Il bad guy della tradizione americana, occupa, come personaggio, un tempo che l’adulto o nella fattispecie lo scrittore sa essere impenetrabile, oscuro, una sorta di frontiera dove l’etica, sotto forma di responsabilità, e la storia, sotto forma di codice interpretativo dell’agire, baluginano appena e ciononostante sono una conditio sine qua non. Huckleberry Finn, innanzi a tutti, è portatore di una libertà e di una fierezza ambigue ma protette dall’ironia. Non diversamente la sua sfrontatezza, le sue menzogne, la sua ribellione, il suo stesso sentirsi costantemente solo di fronte al mondo non cedono mai né alla demonizzazione né alla santificazione. È lontano dal mondo degli adulti, è effettivamente un bambino, e lo è tanto più forte quanto più si «comporta male». Per molti versi, anche se in una prospettiva culturale e sociale completamente diversa, lo stesso discorso vale per il nostro bad guy nazionale per eccellenza: Pinocchio. Sia Huck sia Pinocchio hanno dinanzi una società a cui «rispondere» (nel senso che questo verbo ha nel divieto secondo il quale i bambini «non devono rispondere»), una società pronta a integrarli ma comunque, prima che ciò avvenga, a offrir loro, dopo la fanciullezza, la possibilità della giovinezza.

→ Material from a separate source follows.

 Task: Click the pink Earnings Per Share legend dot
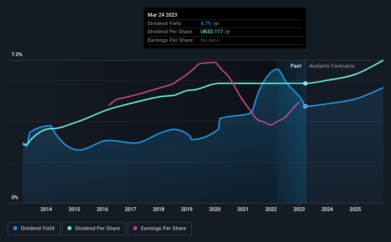coord(135,228)
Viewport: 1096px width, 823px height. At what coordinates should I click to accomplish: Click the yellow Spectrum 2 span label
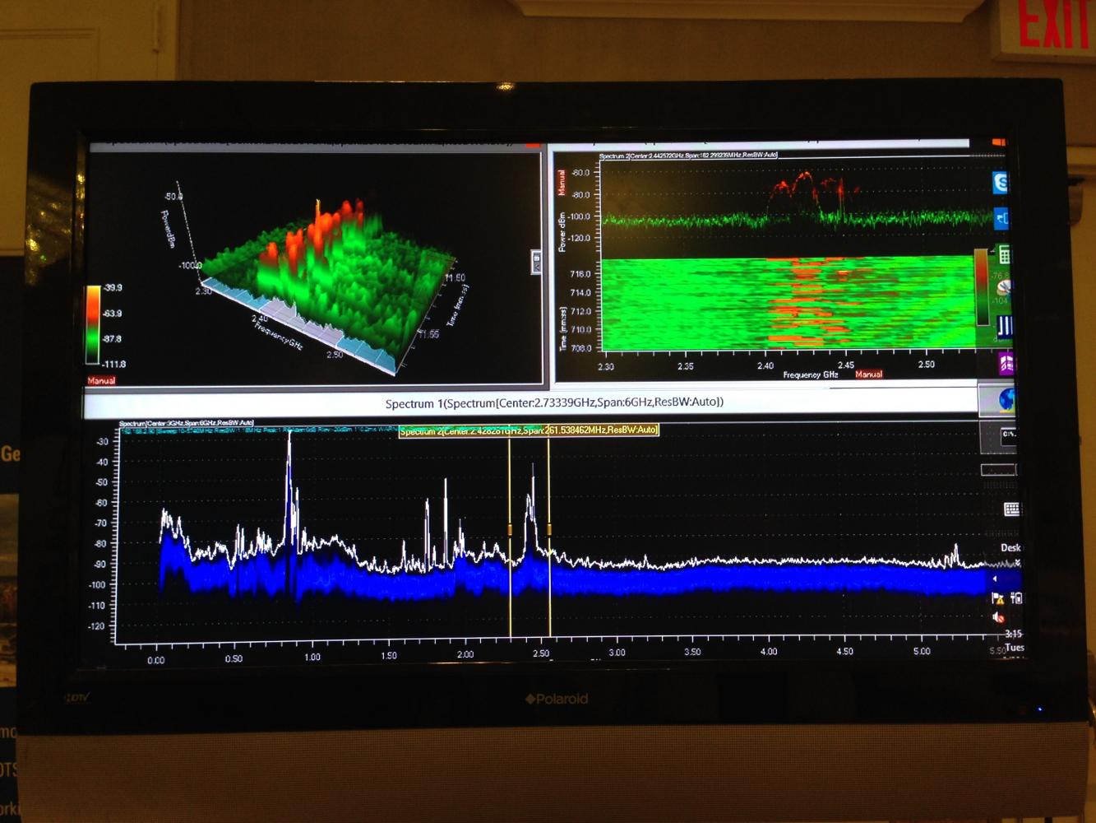coord(529,430)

È proprio su questo punto che si gioca la sostanziale «novità» della narrativa e più in generale dell’immaginario contemporanei. Siamo in fondo lontani anche da quel torbido capolavoro che è Il signore delle mosche (1960) di William Golding, in cui una comunità di bambini (i sopravvissuti di un disastro aereo) costruisce in un’isola deserta una barbarica e demonica versione della società adulta.
Il bambino cattivo che ha fatto la sua apparizione verso la fine del secolo appena trascorso è un erede del bad guy (che ritroviamo ad esempio in taluni racconti di Stephen King, in Ian McEwan, in John Irving e, in Italia, nel bel romanzo di Niccolò Ammaniti, Io non ho paura), ma sconta una carenza prospettica gravissima, vale a dire la sostanziale assenza della giovinezza come età formativa. Non a caso quelli che impropriamente continuano a essere chiamati «romanzi di formazione» rimandano a un vuoto esperienziale – di volta in volta sostituito da mitologie monche, gerghi autoreferenziali, immobilità provinciali – che è di per sé la negazione della Bildung. Con effetti per lo più tragici l’area dell’esperienza è stata assorbita da un’età incerta compresa fra la mera fanciullezza e l’adolescenza. Il fanciullo, il kid, si trova dunque in una posizione promiscua con il mondo adulto.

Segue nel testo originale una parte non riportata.